_WHAT NEEDS TO BE DONE_. Restate each entry below without changing a word.

▬▬▬

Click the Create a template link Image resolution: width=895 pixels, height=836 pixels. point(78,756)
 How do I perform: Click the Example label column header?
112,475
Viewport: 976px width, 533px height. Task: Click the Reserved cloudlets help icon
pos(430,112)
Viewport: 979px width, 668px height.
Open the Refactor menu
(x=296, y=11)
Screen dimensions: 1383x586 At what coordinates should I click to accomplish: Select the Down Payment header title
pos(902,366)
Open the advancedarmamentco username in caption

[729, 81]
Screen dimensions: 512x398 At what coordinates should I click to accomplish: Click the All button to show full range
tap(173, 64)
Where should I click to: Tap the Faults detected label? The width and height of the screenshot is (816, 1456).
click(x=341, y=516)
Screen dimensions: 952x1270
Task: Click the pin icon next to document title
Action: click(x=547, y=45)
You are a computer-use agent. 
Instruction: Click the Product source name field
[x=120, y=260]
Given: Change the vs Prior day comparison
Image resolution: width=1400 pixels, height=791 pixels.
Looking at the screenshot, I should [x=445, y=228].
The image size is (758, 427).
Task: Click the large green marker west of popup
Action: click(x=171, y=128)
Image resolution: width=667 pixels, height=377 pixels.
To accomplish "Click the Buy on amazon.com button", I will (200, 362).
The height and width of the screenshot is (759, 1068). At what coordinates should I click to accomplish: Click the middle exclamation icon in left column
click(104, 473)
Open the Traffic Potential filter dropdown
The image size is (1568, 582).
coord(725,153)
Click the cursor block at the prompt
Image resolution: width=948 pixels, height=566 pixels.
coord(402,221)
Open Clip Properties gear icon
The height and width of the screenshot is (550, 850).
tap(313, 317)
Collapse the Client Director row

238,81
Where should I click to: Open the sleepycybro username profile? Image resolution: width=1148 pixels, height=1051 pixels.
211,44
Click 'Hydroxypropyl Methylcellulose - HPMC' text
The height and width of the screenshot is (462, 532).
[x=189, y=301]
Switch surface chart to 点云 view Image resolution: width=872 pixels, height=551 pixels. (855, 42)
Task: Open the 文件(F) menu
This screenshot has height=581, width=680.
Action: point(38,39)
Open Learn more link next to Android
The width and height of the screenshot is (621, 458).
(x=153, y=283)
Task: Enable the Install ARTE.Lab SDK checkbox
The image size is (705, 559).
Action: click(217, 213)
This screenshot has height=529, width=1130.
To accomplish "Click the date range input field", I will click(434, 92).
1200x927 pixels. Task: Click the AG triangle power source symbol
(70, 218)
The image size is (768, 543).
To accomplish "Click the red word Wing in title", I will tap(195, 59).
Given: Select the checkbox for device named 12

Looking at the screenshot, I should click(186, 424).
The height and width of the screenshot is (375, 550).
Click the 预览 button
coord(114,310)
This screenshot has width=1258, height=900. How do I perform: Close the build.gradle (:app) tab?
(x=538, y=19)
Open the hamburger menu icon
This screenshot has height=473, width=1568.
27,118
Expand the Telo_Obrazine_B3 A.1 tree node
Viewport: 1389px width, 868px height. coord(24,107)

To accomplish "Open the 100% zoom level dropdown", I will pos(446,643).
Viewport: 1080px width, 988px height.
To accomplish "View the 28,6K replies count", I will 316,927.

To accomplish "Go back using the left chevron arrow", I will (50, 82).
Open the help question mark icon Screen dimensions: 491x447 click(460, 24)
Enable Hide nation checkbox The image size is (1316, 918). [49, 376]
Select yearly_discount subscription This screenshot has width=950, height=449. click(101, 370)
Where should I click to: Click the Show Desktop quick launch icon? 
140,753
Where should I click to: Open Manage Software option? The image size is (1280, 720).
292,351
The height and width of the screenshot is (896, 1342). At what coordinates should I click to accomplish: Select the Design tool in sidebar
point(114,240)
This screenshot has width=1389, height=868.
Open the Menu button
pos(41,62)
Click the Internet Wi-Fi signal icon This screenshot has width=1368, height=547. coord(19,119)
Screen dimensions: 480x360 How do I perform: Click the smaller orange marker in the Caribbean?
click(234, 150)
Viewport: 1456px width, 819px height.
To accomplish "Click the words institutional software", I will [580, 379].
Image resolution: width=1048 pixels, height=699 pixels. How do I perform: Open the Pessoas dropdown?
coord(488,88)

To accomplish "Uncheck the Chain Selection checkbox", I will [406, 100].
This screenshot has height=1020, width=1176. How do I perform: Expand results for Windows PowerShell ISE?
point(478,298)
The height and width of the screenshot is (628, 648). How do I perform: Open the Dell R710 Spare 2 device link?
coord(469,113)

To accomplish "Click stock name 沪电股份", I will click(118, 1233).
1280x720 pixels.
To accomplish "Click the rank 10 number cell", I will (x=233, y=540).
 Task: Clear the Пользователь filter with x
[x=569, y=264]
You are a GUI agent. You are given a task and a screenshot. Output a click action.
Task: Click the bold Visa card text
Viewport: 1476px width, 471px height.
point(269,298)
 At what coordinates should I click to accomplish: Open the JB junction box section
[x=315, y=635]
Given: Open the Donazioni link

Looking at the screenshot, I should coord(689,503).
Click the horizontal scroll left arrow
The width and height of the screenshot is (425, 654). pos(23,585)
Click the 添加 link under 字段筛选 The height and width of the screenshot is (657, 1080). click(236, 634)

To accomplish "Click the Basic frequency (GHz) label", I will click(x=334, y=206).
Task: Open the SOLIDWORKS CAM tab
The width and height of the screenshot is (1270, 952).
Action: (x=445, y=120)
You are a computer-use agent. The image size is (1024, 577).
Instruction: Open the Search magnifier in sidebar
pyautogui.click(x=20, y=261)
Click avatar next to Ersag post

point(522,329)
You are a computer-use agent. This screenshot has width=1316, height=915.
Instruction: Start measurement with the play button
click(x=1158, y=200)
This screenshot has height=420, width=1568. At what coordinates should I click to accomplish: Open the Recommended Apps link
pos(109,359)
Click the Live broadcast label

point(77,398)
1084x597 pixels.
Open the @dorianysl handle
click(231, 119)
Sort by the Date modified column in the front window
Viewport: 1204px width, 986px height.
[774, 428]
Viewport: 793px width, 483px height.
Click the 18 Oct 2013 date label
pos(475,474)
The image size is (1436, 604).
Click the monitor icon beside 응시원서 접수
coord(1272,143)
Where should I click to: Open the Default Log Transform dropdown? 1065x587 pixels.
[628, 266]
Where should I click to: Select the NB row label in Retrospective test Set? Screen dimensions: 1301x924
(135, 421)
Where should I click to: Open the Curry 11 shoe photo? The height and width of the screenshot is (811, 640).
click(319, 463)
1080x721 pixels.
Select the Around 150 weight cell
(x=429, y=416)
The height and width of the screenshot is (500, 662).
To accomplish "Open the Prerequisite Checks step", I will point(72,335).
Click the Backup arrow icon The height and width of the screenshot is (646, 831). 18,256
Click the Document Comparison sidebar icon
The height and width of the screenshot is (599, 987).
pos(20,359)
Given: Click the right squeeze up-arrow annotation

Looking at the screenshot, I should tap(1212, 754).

▬▬▬

_RESPONSE TO THE EXERCISE_.
Click the Create a template link Image resolution: width=895 pixels, height=836 pixels. point(78,756)
 How do I perform: Click the Example label column header?
112,475
Viewport: 976px width, 533px height. Task: Click the Reserved cloudlets help icon
pos(430,112)
Viewport: 979px width, 668px height.
Open the Refactor menu
(x=296, y=11)
Screen dimensions: 1383x586 At what coordinates should I click to accomplish: Select the Down Payment header title
pos(902,366)
Open the advancedarmamentco username in caption

[729, 81]
Screen dimensions: 512x398 At what coordinates should I click to accomplish: Click the All button to show full range
tap(173, 64)
Where should I click to: Tap the Faults detected label? The width and height of the screenshot is (816, 1456).
click(x=341, y=516)
Screen dimensions: 952x1270
Task: Click the pin icon next to document title
Action: click(x=547, y=45)
You are a computer-use agent. 
Instruction: Click the Product source name field
[x=120, y=260]
Given: Change the vs Prior day comparison
Image resolution: width=1400 pixels, height=791 pixels.
Looking at the screenshot, I should [x=445, y=228].
The image size is (758, 427).
Task: Click the large green marker west of popup
Action: click(x=171, y=128)
Image resolution: width=667 pixels, height=377 pixels.
To accomplish "Click the Buy on amazon.com button", I will (200, 362).
The height and width of the screenshot is (759, 1068). At what coordinates should I click to accomplish: Click the middle exclamation icon in left column
click(104, 473)
Open the Traffic Potential filter dropdown
The image size is (1568, 582).
coord(725,153)
Click the cursor block at the prompt
Image resolution: width=948 pixels, height=566 pixels.
coord(402,221)
Open Clip Properties gear icon
The height and width of the screenshot is (550, 850).
tap(313, 317)
Collapse the Client Director row

238,81
Where should I click to: Open the sleepycybro username profile? Image resolution: width=1148 pixels, height=1051 pixels.
211,44
Click 'Hydroxypropyl Methylcellulose - HPMC' text
The height and width of the screenshot is (462, 532).
[x=189, y=301]
Switch surface chart to 点云 view Image resolution: width=872 pixels, height=551 pixels. (855, 42)
Task: Open the 文件(F) menu
This screenshot has height=581, width=680.
Action: point(38,39)
Open Learn more link next to Android
The width and height of the screenshot is (621, 458).
(x=153, y=283)
Task: Enable the Install ARTE.Lab SDK checkbox
The image size is (705, 559).
Action: click(217, 213)
This screenshot has height=529, width=1130.
To accomplish "Click the date range input field", I will click(434, 92).
1200x927 pixels. Task: Click the AG triangle power source symbol
(70, 218)
The image size is (768, 543).
To accomplish "Click the red word Wing in title", I will tap(195, 59).
Given: Select the checkbox for device named 12

Looking at the screenshot, I should click(186, 424).
The height and width of the screenshot is (375, 550).
Click the 预览 button
coord(114,310)
This screenshot has width=1258, height=900. How do I perform: Close the build.gradle (:app) tab?
(x=538, y=19)
Open the hamburger menu icon
This screenshot has height=473, width=1568.
27,118
Expand the Telo_Obrazine_B3 A.1 tree node
Viewport: 1389px width, 868px height. coord(24,107)

To accomplish "Open the 100% zoom level dropdown", I will pos(446,643).
Viewport: 1080px width, 988px height.
To accomplish "View the 28,6K replies count", I will 316,927.

To accomplish "Go back using the left chevron arrow", I will (50, 82).
Open the help question mark icon Screen dimensions: 491x447 click(460, 24)
Enable Hide nation checkbox The image size is (1316, 918). [49, 376]
Select yearly_discount subscription This screenshot has width=950, height=449. click(101, 370)
Where should I click to: Click the Show Desktop quick launch icon? 
140,753
Where should I click to: Open Manage Software option? The image size is (1280, 720).
292,351
The height and width of the screenshot is (896, 1342). At what coordinates should I click to accomplish: Select the Design tool in sidebar
point(114,240)
This screenshot has width=1389, height=868.
Open the Menu button
pos(41,62)
Click the Internet Wi-Fi signal icon This screenshot has width=1368, height=547. coord(19,119)
Screen dimensions: 480x360 How do I perform: Click the smaller orange marker in the Caribbean?
click(234, 150)
Viewport: 1456px width, 819px height.
To accomplish "Click the words institutional software", I will [580, 379].
Image resolution: width=1048 pixels, height=699 pixels. How do I perform: Open the Pessoas dropdown?
coord(488,88)

To accomplish "Uncheck the Chain Selection checkbox", I will [406, 100].
This screenshot has height=1020, width=1176. How do I perform: Expand results for Windows PowerShell ISE?
point(478,298)
The height and width of the screenshot is (628, 648). How do I perform: Open the Dell R710 Spare 2 device link?
coord(469,113)

To accomplish "Click stock name 沪电股份", I will click(118, 1233).
1280x720 pixels.
To accomplish "Click the rank 10 number cell", I will (x=233, y=540).
 Task: Clear the Пользователь filter with x
[x=569, y=264]
You are a GUI agent. You are given a task and a screenshot. Output a click action.
Task: Click the bold Visa card text
Viewport: 1476px width, 471px height.
point(269,298)
 At what coordinates should I click to accomplish: Open the JB junction box section
[x=315, y=635]
Given: Open the Donazioni link

Looking at the screenshot, I should coord(689,503).
Click the horizontal scroll left arrow
The width and height of the screenshot is (425, 654). pos(23,585)
Click the 添加 link under 字段筛选 The height and width of the screenshot is (657, 1080). click(236, 634)

To accomplish "Click the Basic frequency (GHz) label", I will click(x=334, y=206).
Task: Open the SOLIDWORKS CAM tab
The width and height of the screenshot is (1270, 952).
Action: (x=445, y=120)
You are a computer-use agent. The image size is (1024, 577).
Instruction: Open the Search magnifier in sidebar
pyautogui.click(x=20, y=261)
Click avatar next to Ersag post

point(522,329)
You are a computer-use agent. This screenshot has width=1316, height=915.
Instruction: Start measurement with the play button
click(x=1158, y=200)
This screenshot has height=420, width=1568. At what coordinates should I click to accomplish: Open the Recommended Apps link
pos(109,359)
Click the Live broadcast label

point(77,398)
1084x597 pixels.
Open the @dorianysl handle
click(231, 119)
Sort by the Date modified column in the front window
Viewport: 1204px width, 986px height.
[774, 428]
Viewport: 793px width, 483px height.
Click the 18 Oct 2013 date label
pos(475,474)
The image size is (1436, 604).
Click the monitor icon beside 응시원서 접수
coord(1272,143)
Where should I click to: Open the Default Log Transform dropdown? 1065x587 pixels.
[628, 266]
Where should I click to: Select the NB row label in Retrospective test Set? Screen dimensions: 1301x924
(135, 421)
Where should I click to: Open the Curry 11 shoe photo? The height and width of the screenshot is (811, 640).
click(319, 463)
1080x721 pixels.
Select the Around 150 weight cell
(x=429, y=416)
The height and width of the screenshot is (500, 662).
To accomplish "Open the Prerequisite Checks step", I will point(72,335).
Click the Backup arrow icon The height and width of the screenshot is (646, 831). 18,256
Click the Document Comparison sidebar icon
The height and width of the screenshot is (599, 987).
pos(20,359)
Given: Click the right squeeze up-arrow annotation

Looking at the screenshot, I should tap(1212, 754).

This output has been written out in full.